The Motley Fool Discussion Boards
Investing/Strategies / Mechanical Investing
|Subject: Re: Blending at a Whole New Level||Date: 7/22/2008 8:59 PM|
|Author: Zeelotes||Number: 211407 of 250378|
Wow! You guys all focus on the thing that is least important, at least in my view. It is not so much what signal you use that is important, but the fact that it is possible to use it, and raise the blending concept to a whole new level. At least that was my take away message. I certainly wasn't intending to set up a class on timing!
How are you calculating this? I don't come remotely close to 25%/-8% using Pinnacle AM, ND and NY High-Lows data and ^IXIC from Yahoo. If you don't want to share a trade secret how about something slightly different that I can attempt to independently confirm? I should be able to do this (and optimize) using my software no problem.
As some have said, I only used one exchange's values, not three or a combination of any. That is the first and most important point. The second point is that now Jim has given many ways to accomplish this which really drives home my whole point. The signal used is not what is important here.
Are you using the NASDAQ count of new highs/lows for bullish/bearish? If so, how does it (your Blending Method) work using the S&P?
Yes. Do you mean how does the timing method work on the S&P? I'm not clear what you're asking.
Signal at close, assuming trading the index that moment at close, no friction. i.e., not very realistic, but probably OK for signal development if the number of signals per year is small enough.
I'd never do this even for signal development. What I share is always based on a delay of one day and entering/exiting at close prices. Of course, open would probably improve it, but this sort of indicator is not so brittle / sensitive.
This isn't meant to be a trading signal by itself, but it's nice to see the degree of consistency of the signal over time, which is pretty good. I like that you can get quite good results with surprisingly few signals per year, which I have come to appreciate is a very important thing in timing signal development.
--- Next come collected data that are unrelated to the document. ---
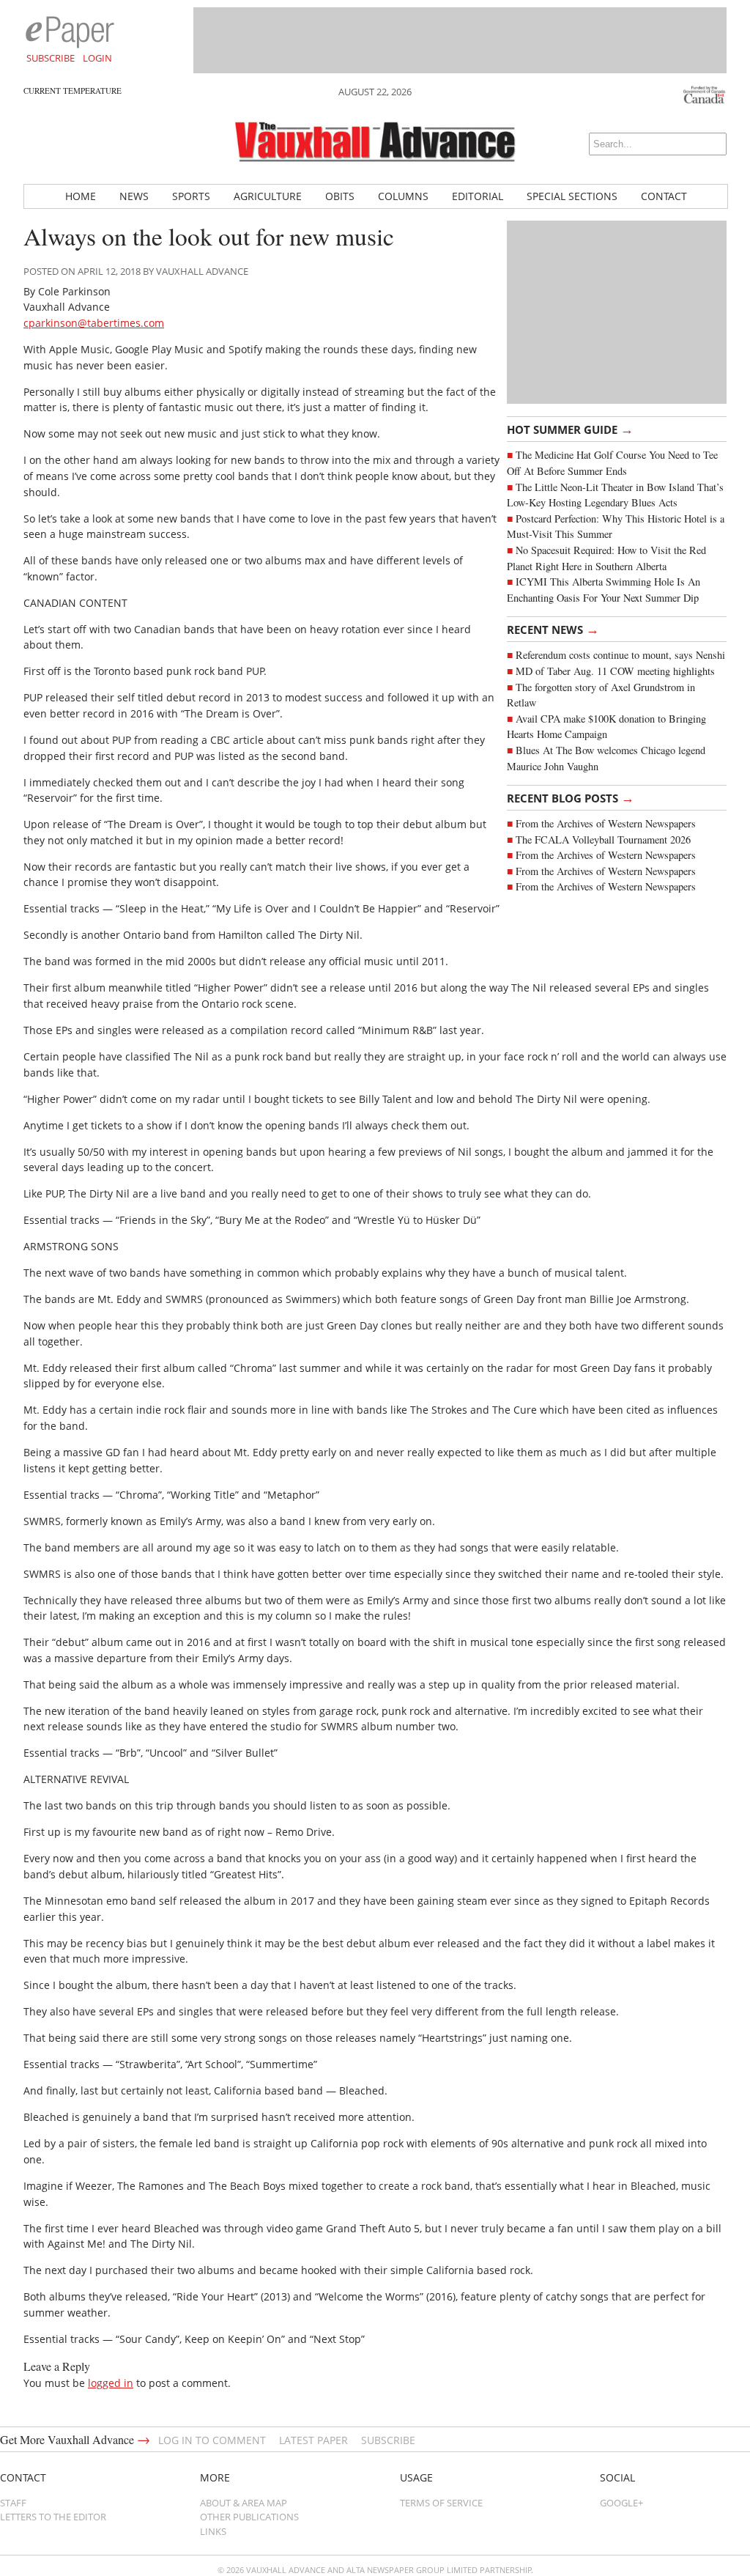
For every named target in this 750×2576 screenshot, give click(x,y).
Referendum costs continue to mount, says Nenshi (620, 655)
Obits (339, 196)
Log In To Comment (212, 2440)
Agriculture (268, 196)
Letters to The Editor (53, 2516)
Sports (191, 196)
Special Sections (572, 196)
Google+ (621, 2502)
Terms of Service (441, 2502)
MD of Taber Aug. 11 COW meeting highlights (617, 671)
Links (213, 2531)
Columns (403, 196)
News (134, 196)
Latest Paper (313, 2440)
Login (97, 57)
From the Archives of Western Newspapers (606, 823)
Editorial (477, 196)
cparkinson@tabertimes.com (93, 323)
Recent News (553, 629)
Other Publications (249, 2516)
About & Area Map (243, 2502)
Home (80, 196)
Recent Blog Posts (570, 797)
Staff (13, 2502)
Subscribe (50, 57)
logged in (110, 2383)
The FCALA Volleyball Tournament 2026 (603, 839)
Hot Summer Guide (570, 429)
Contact (664, 196)
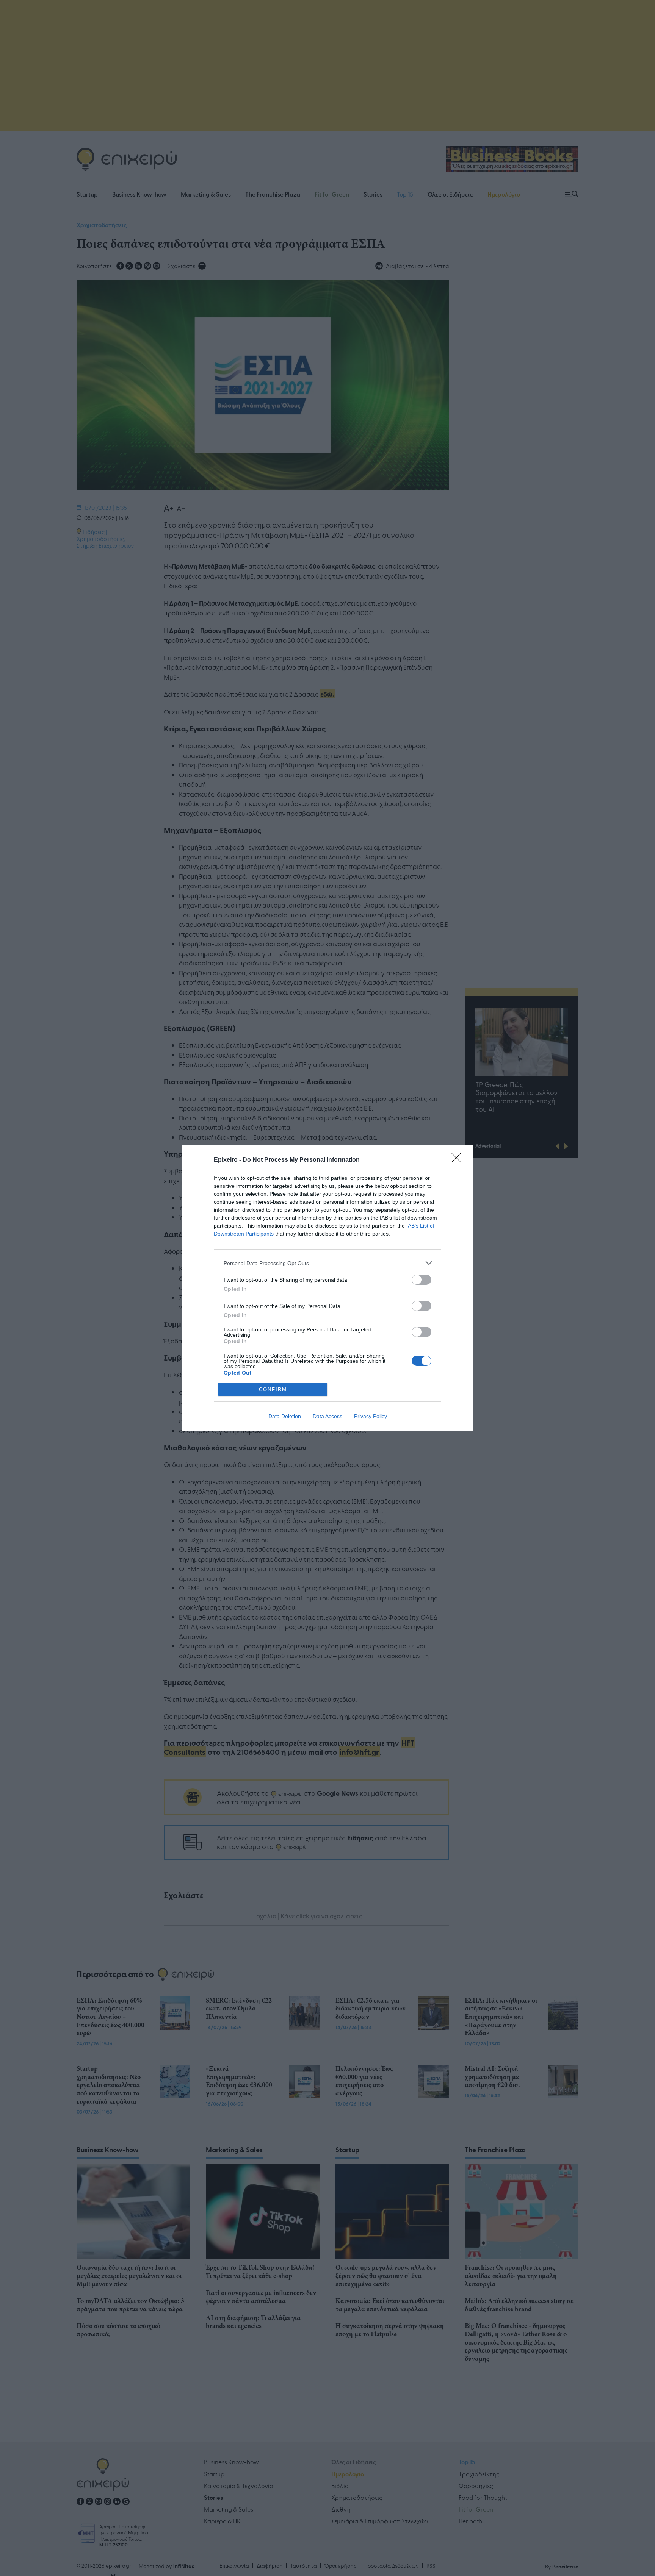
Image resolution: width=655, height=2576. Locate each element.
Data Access (327, 1416)
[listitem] (327, 1263)
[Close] (458, 1160)
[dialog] (327, 1288)
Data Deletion (284, 1416)
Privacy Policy (370, 1416)
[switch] (421, 1280)
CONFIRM (273, 1389)
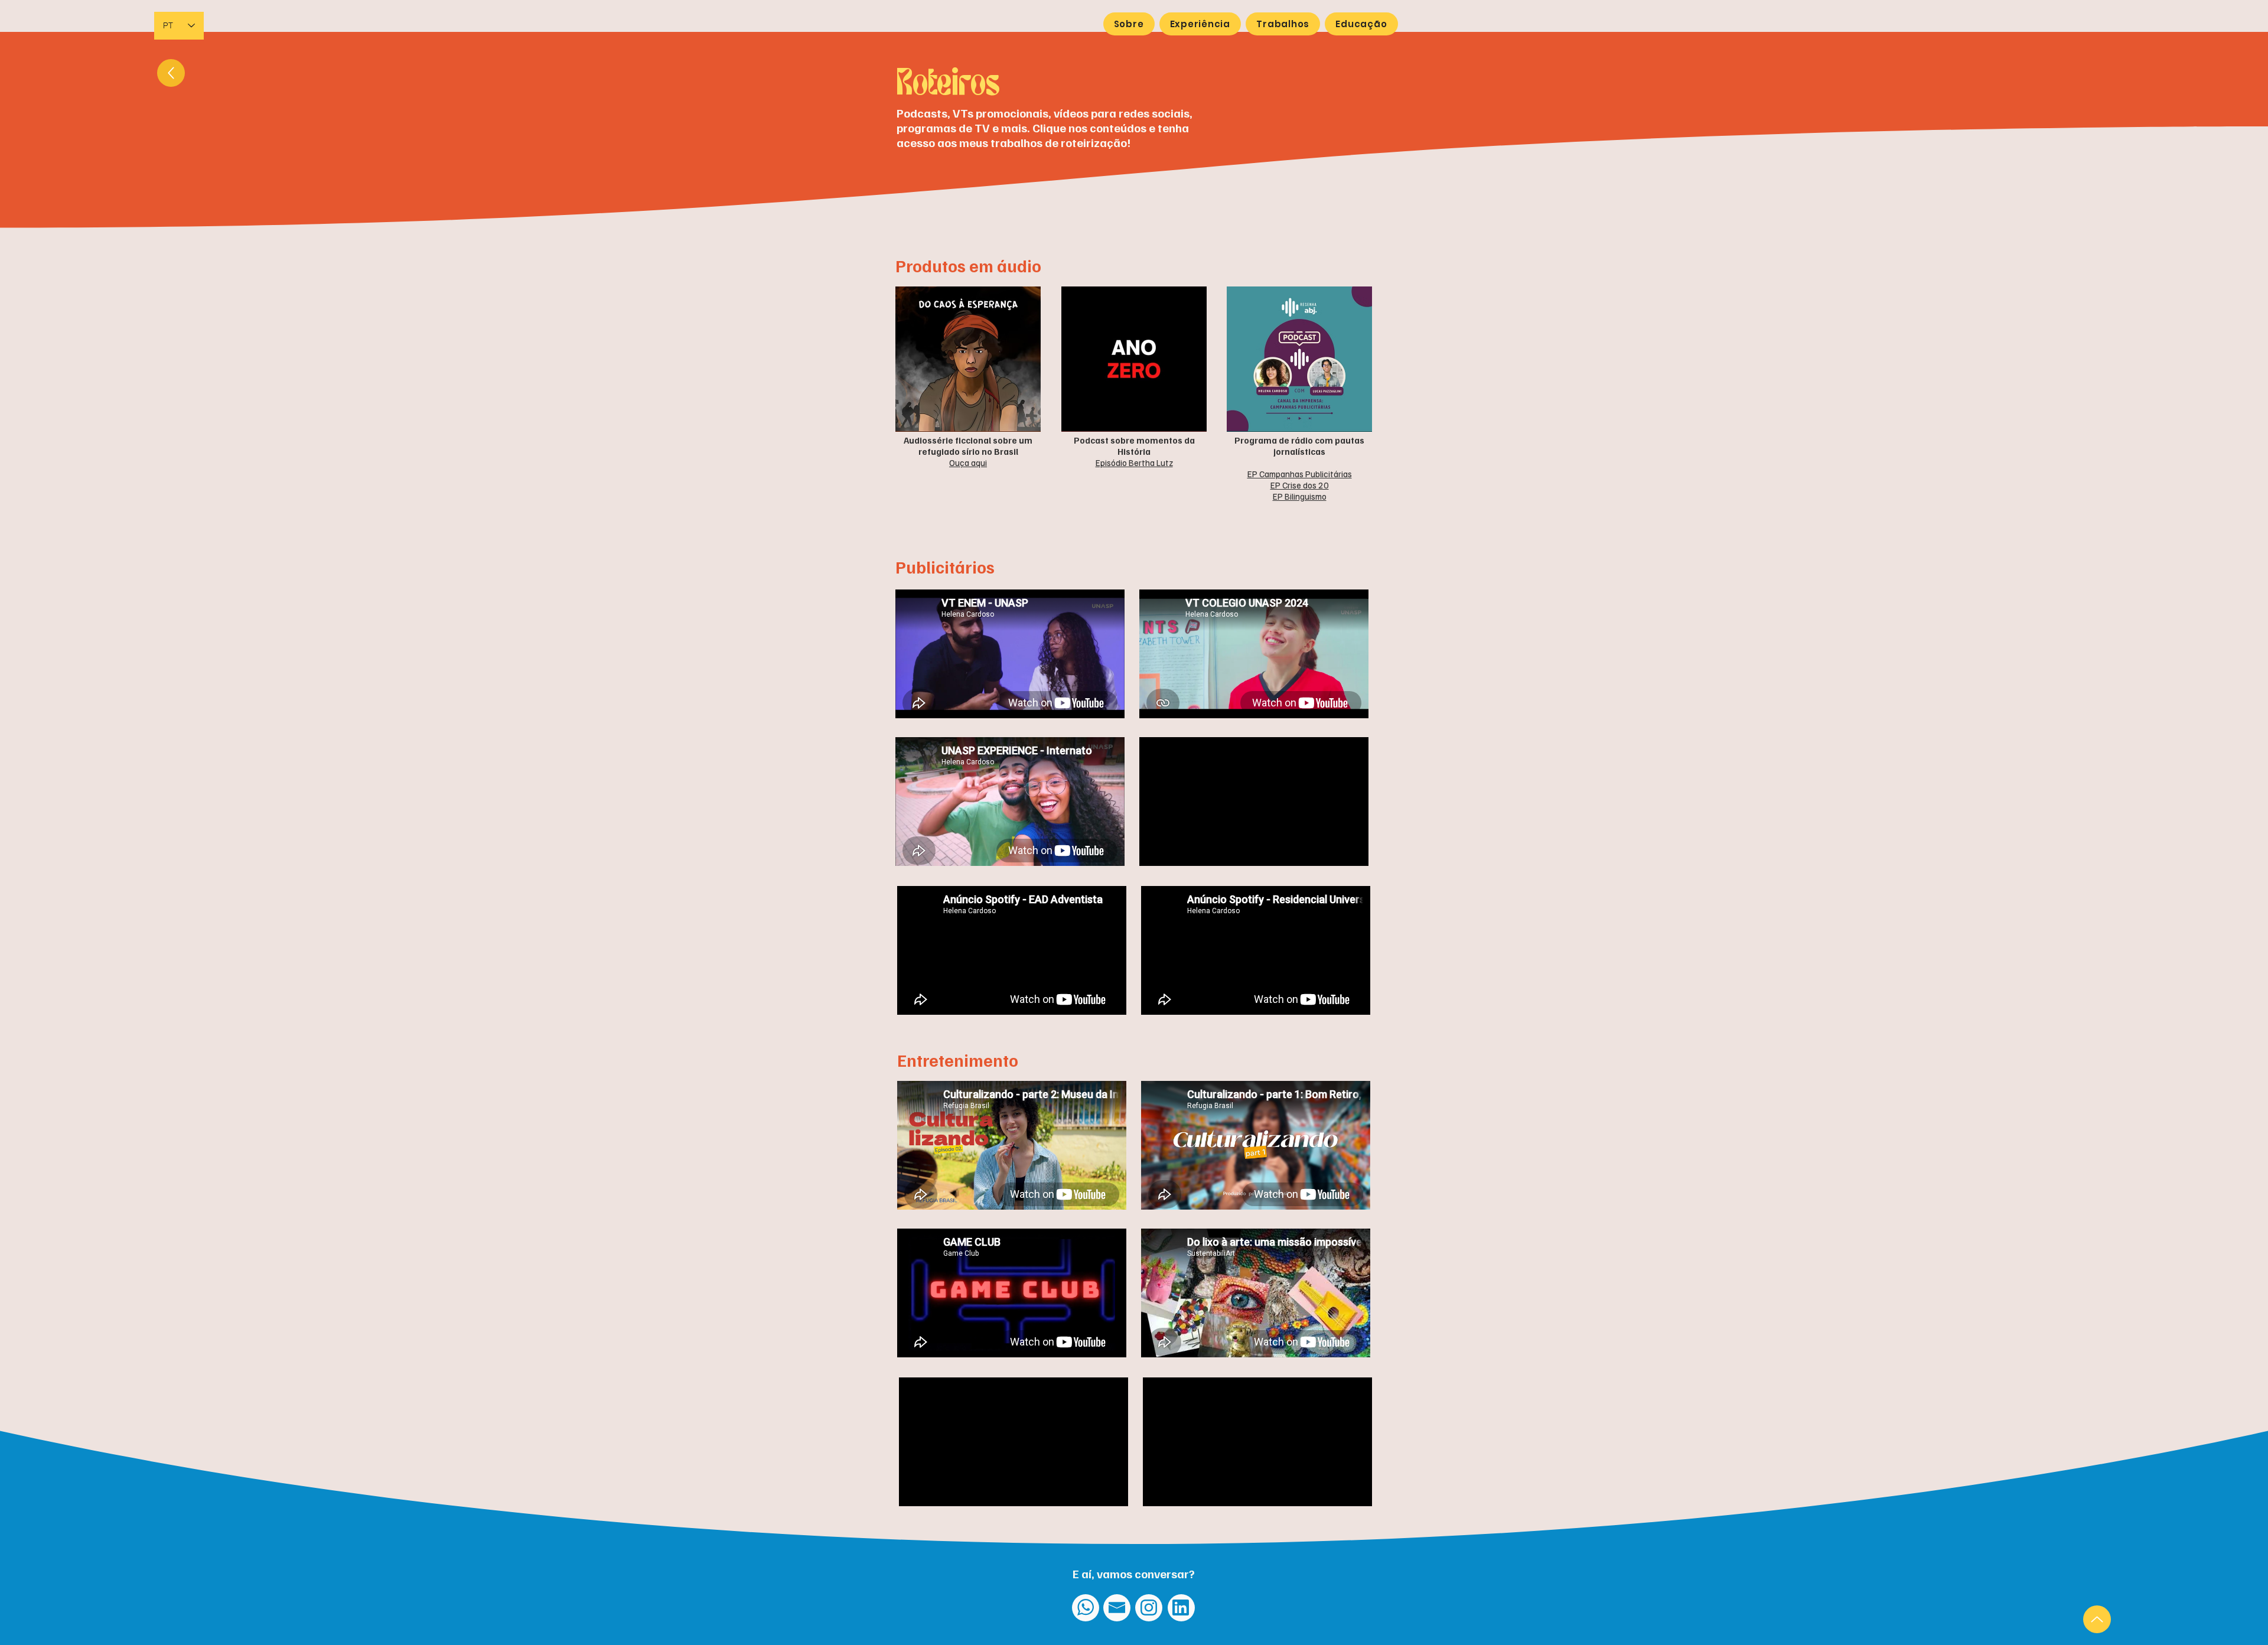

Yes, that is right. I'd never use it as a stand-alone trading signal. My purpose was to choose an indicator that was simple to make and update (maybe failed on that one, but to be fair Jim, I don't recall being able to replicate even one of your indicator's either) and captured the general trend where perfection was not needed. Remember, we are 100% invested either way. In fact, it is possible that you remain in the same screen from one signal position to the next.
As to the "few signals per year" comment -- that is most definitely my own findings as well. It is a very rare thing that I would consider a signal with a high turnover rate as being good. The lower the better in almost all cases.
My only question for Zee: how many signals per year did your example signal produce, and what percentage of the time was it bullish?
The signal I developed without a weighted moving average is bullish 72.34% of the time, and has 5.1 signals per year on average. The weighted average signal is bullish just 60% of the time, and has 5.2 signals per year on average.
I broke the results of this indicator into three baskets -- 1978 to 1989, 1990 to 1999 and 2000 to 2008. The results showed out-performance in the first and the last period, but slight under-performance in the middle period. Here is the Long and Cash results of this indicator minus the LTBH of these indexes. Positive means it won.
1/3/1978 12/31/1989 1/1/1990 12/31/1999 1/1/2000 7/15/2008
It does must better on some than on others. When used for the purpose I'm using it to move between various screen blends, the indicator does the job perfectly. If it wasn't so difficult to test every timing method I have available I would test them all, but I think this accomplishes the purpose and does so with elegance.
Hmmm, wonder if that is a record length of time in bearish mode.
It is close to the maximum for my way of doing it. The max # of days is 281 and we are now at 276. The max # of days in bullish mode is 413. The median is 42 days in bullsih mode and 29 in bearish.
I wonder if anyone at all noticed the blend work! Seriously, it seems to me that this work is pretty revolutionary on the blending side and all that gets commented on is a simple little timing indicator. A tad frustrating you might say....
What a contrast to the past. Three or four years ago the timing would be shot down and the focus and interest would be toward screens. Now, it is just the opposite.